» **Input**:
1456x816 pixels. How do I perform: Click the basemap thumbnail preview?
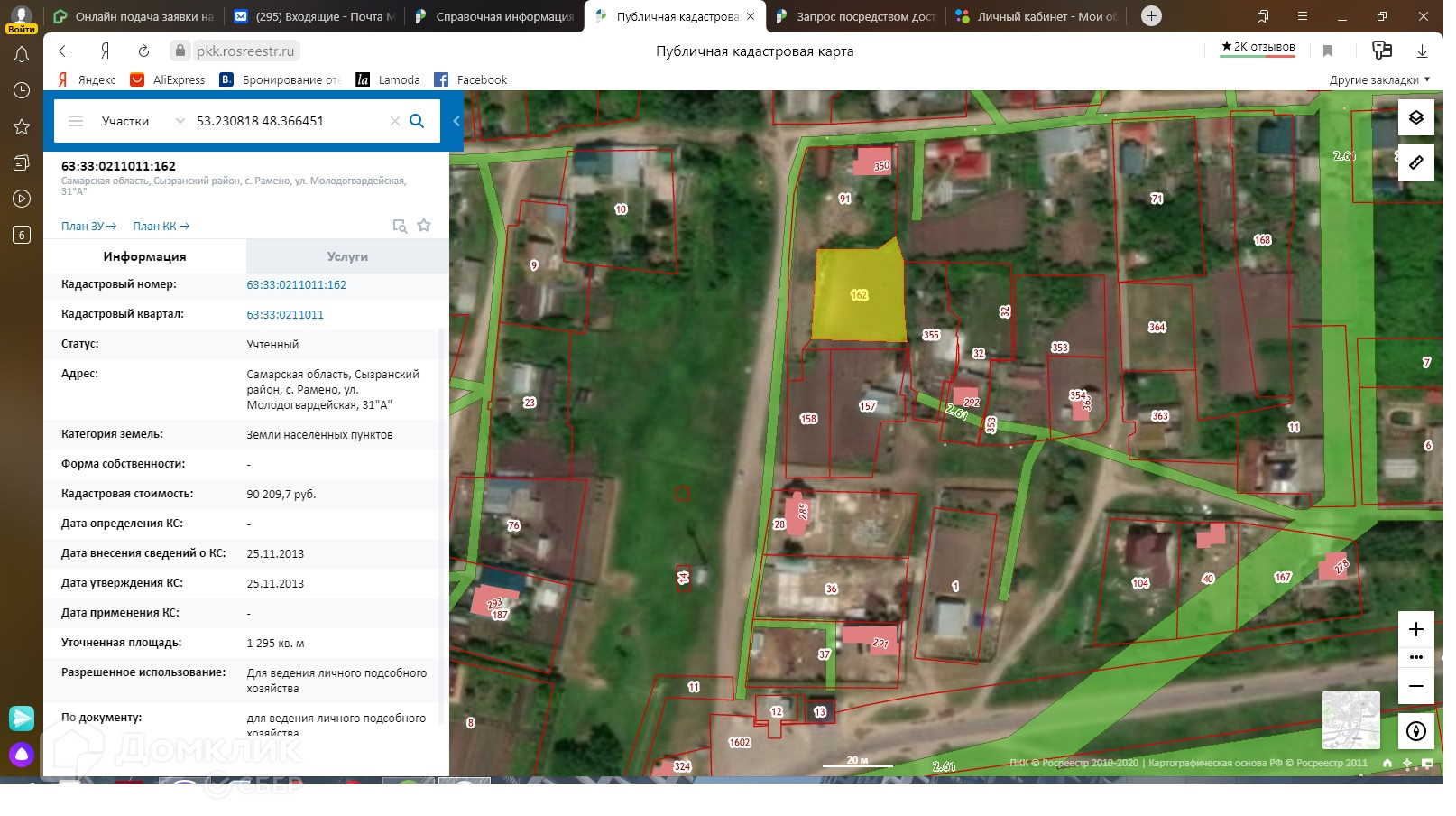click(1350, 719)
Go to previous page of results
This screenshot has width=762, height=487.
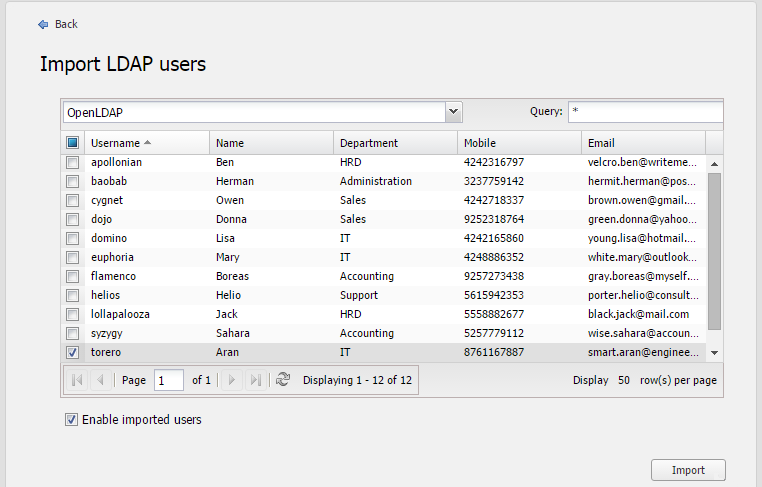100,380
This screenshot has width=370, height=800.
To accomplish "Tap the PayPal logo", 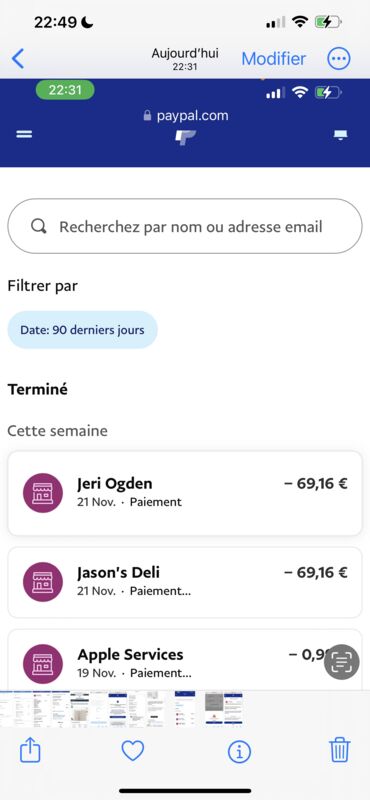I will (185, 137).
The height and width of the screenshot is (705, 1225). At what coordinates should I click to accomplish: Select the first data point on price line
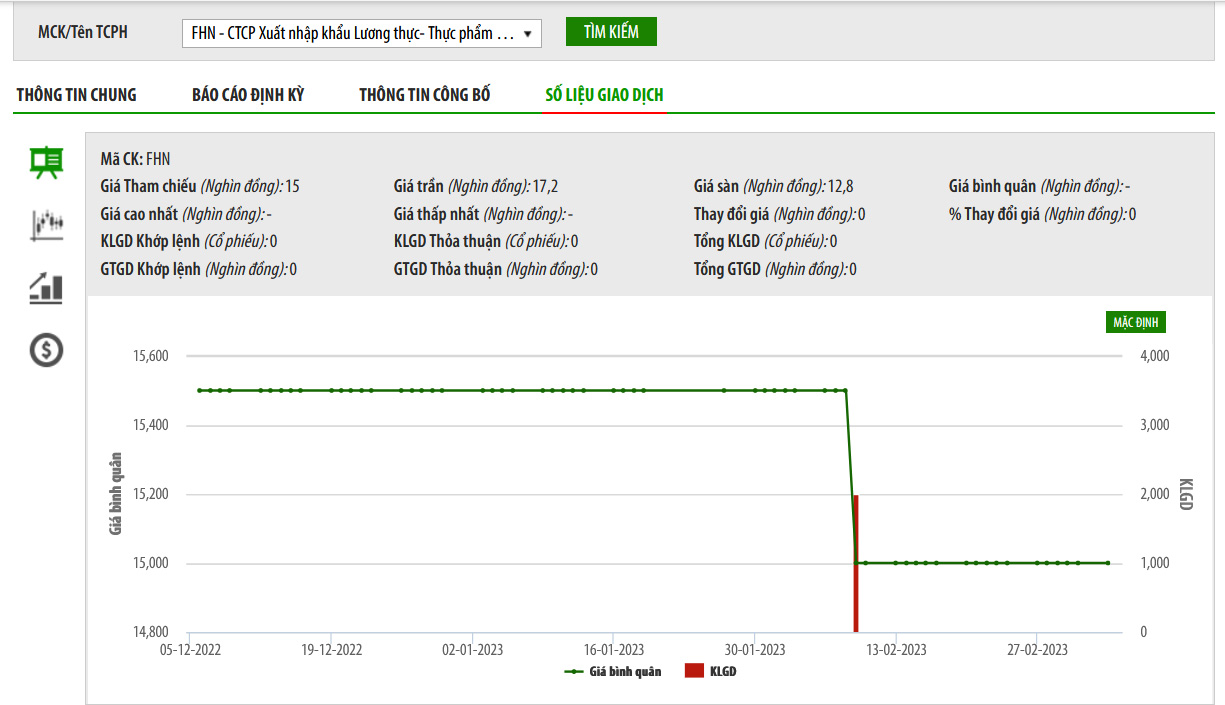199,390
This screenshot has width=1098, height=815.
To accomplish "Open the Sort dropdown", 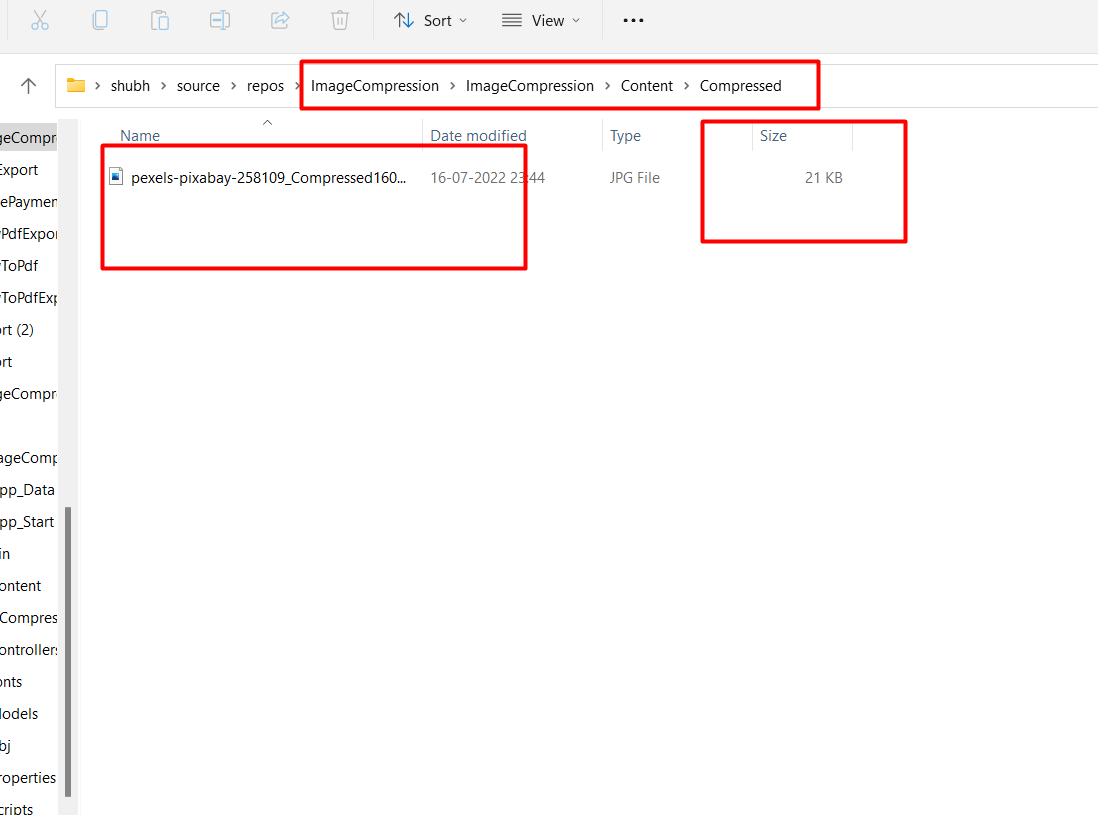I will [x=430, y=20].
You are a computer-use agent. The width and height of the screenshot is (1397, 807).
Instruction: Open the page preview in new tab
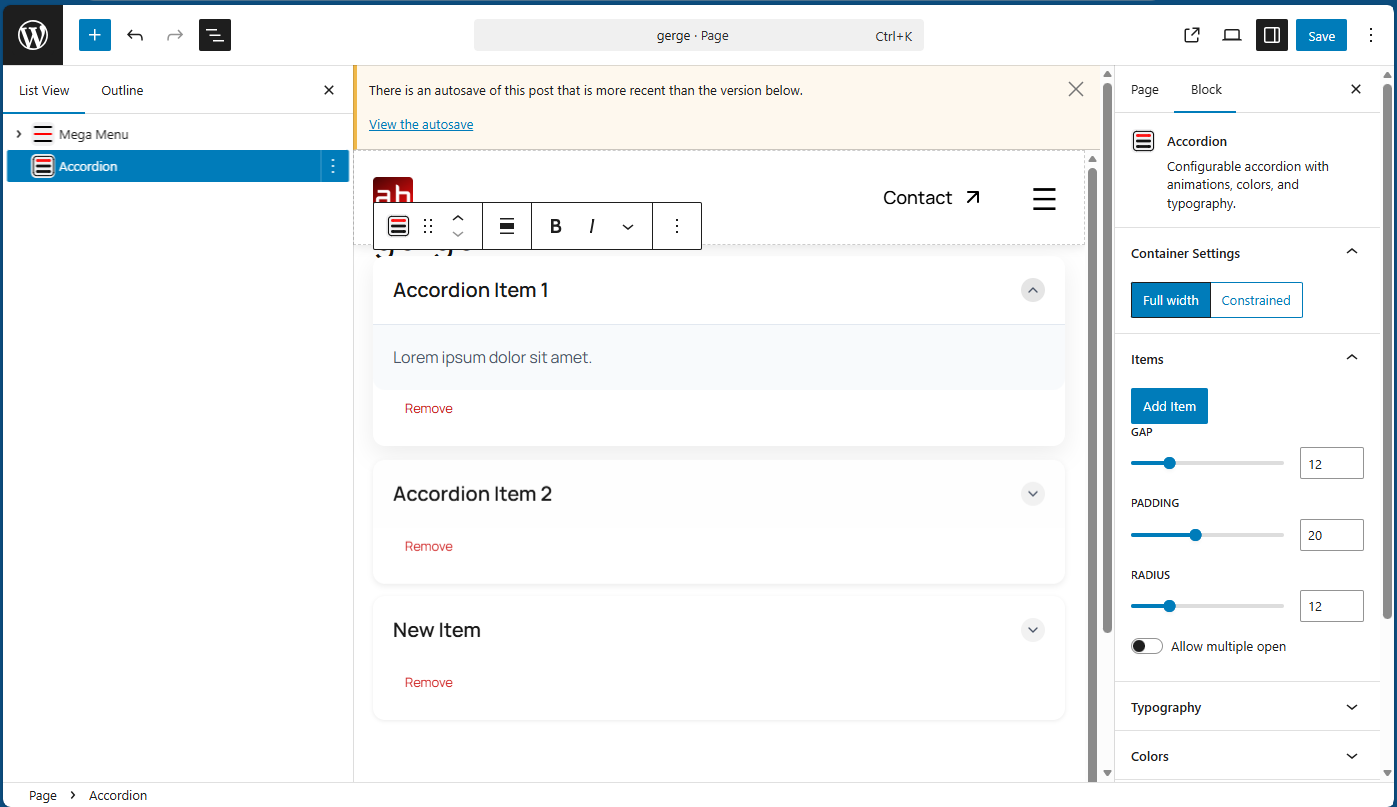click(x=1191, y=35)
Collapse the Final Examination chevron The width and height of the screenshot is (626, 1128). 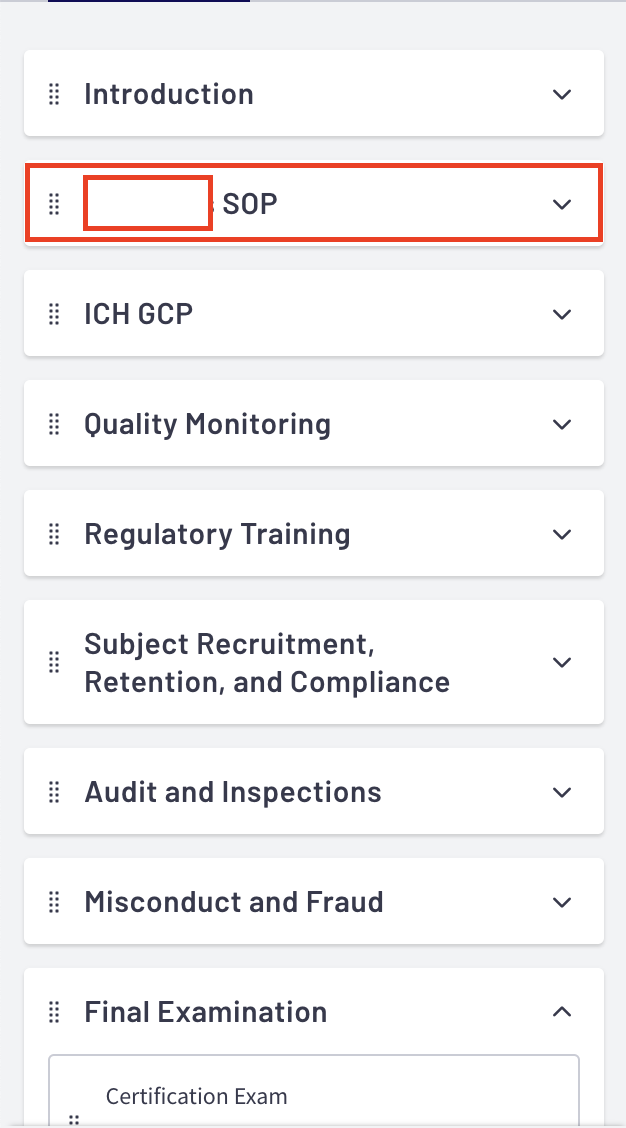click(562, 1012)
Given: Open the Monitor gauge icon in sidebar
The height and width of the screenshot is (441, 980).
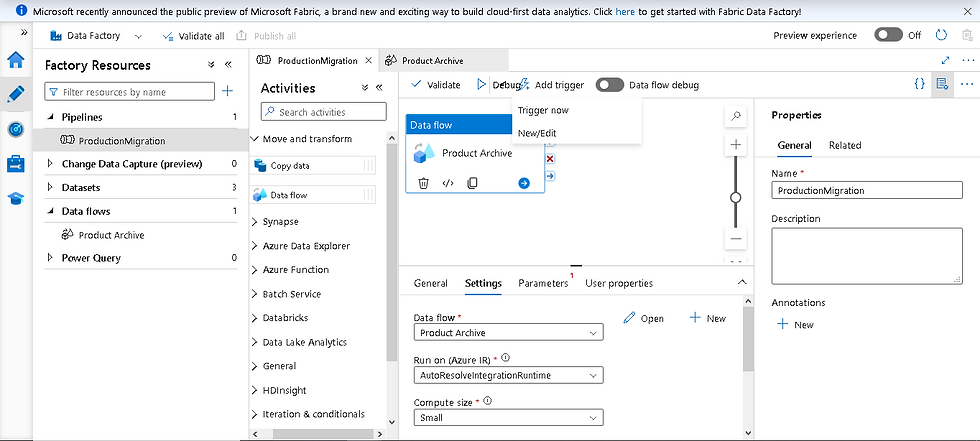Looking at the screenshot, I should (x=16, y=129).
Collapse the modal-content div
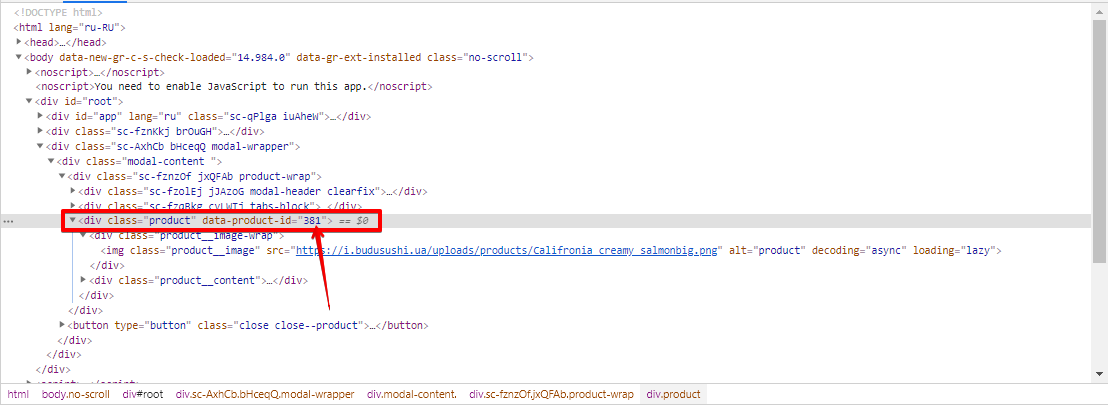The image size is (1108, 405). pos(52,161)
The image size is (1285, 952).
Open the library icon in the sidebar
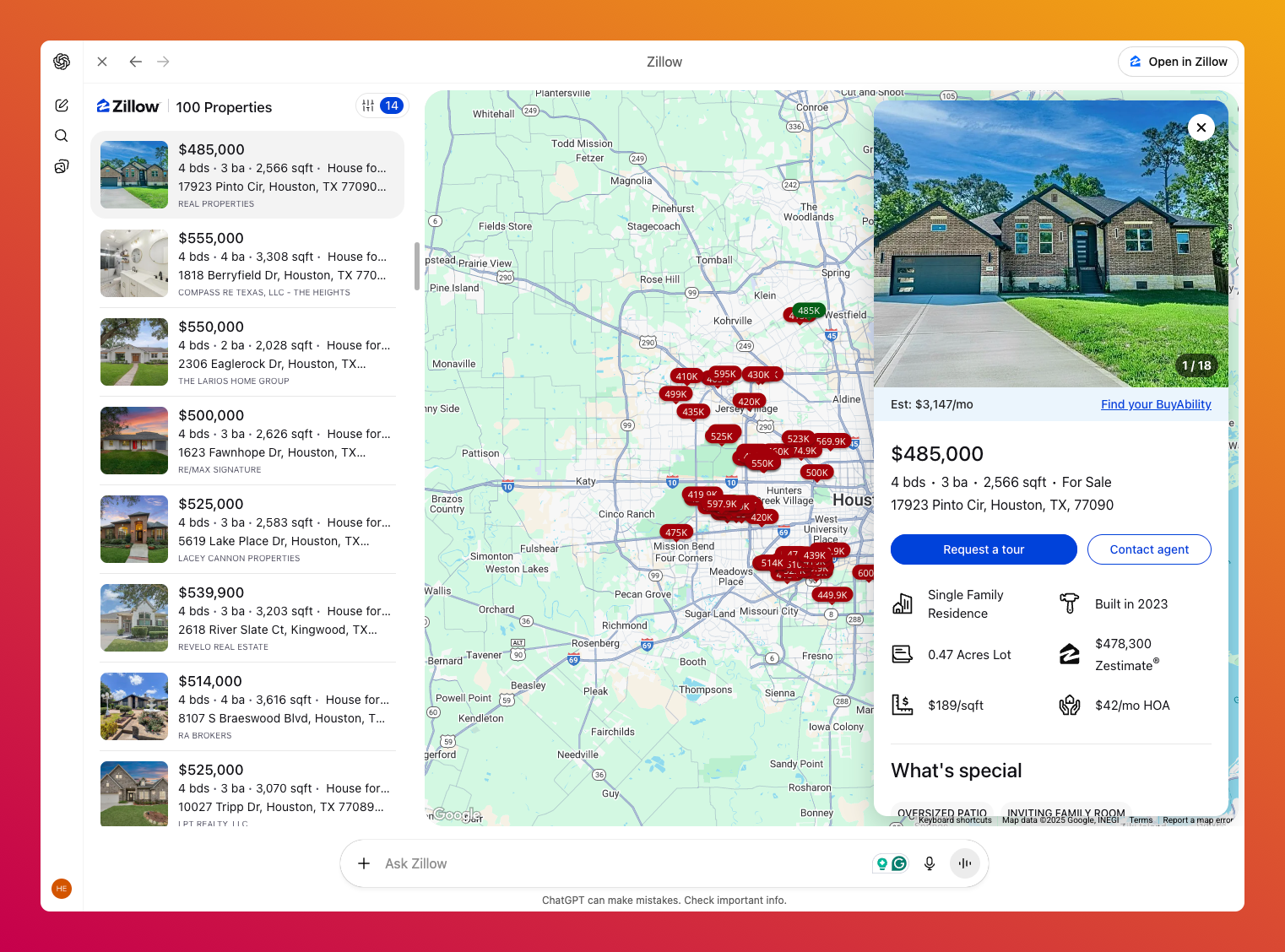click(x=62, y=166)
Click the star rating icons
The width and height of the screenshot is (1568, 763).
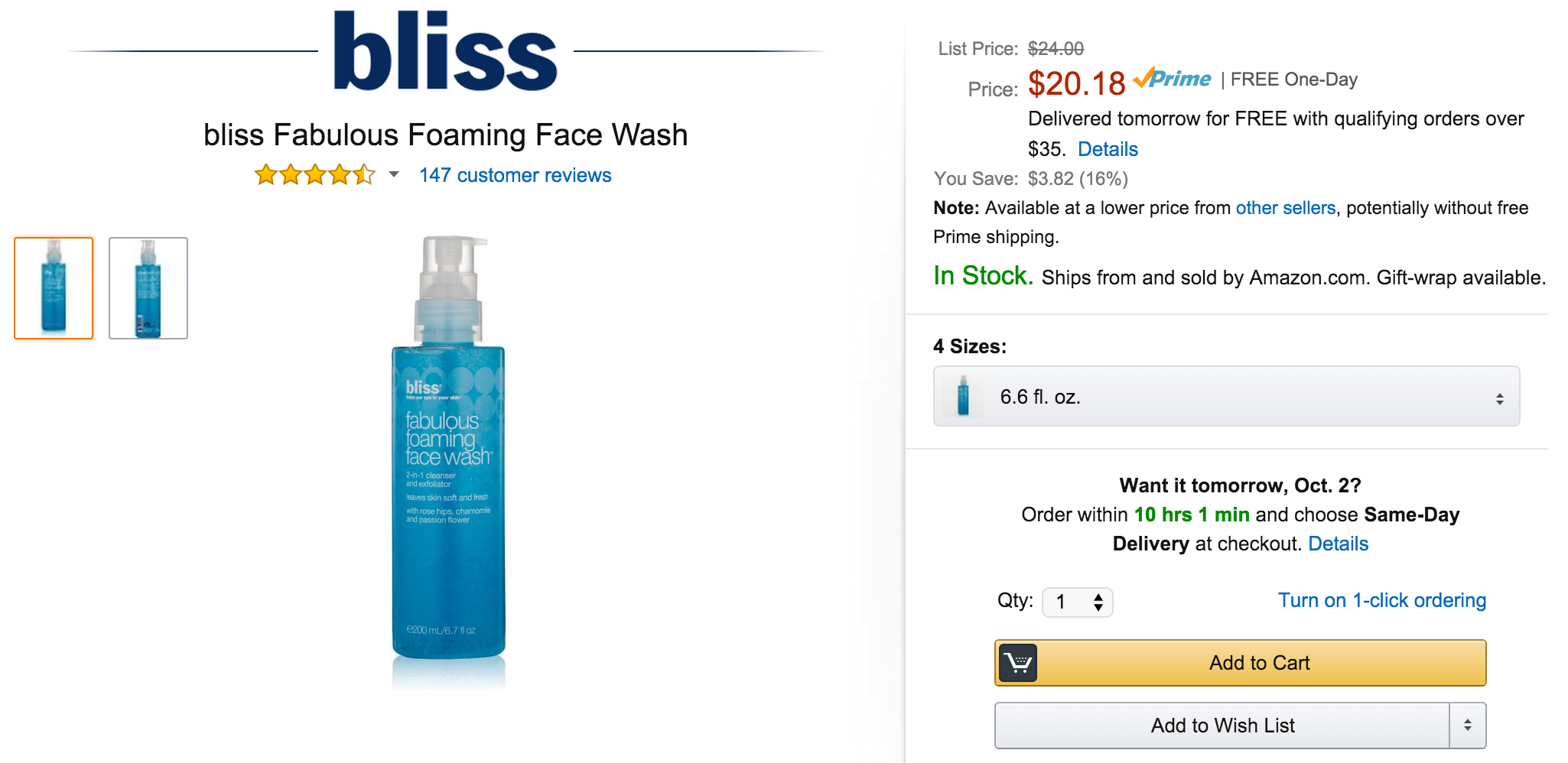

» **Activity**: What is needed is an exact repeat of the lines from the one containing "Given: Open the Monitor gauge icon in sidebar" through the last line of the records above, both included, with pictures left out.

» **Result for this exercise**:
Given: Open the Monitor gauge icon in sidebar
The height and width of the screenshot is (441, 980).
Looking at the screenshot, I should (x=16, y=129).
Collapse the modal-content div
The image size is (1108, 405). pos(52,161)
The image size is (1285, 952).
Open the library icon in the sidebar
click(x=62, y=166)
Click the star rating icons
The width and height of the screenshot is (1568, 763).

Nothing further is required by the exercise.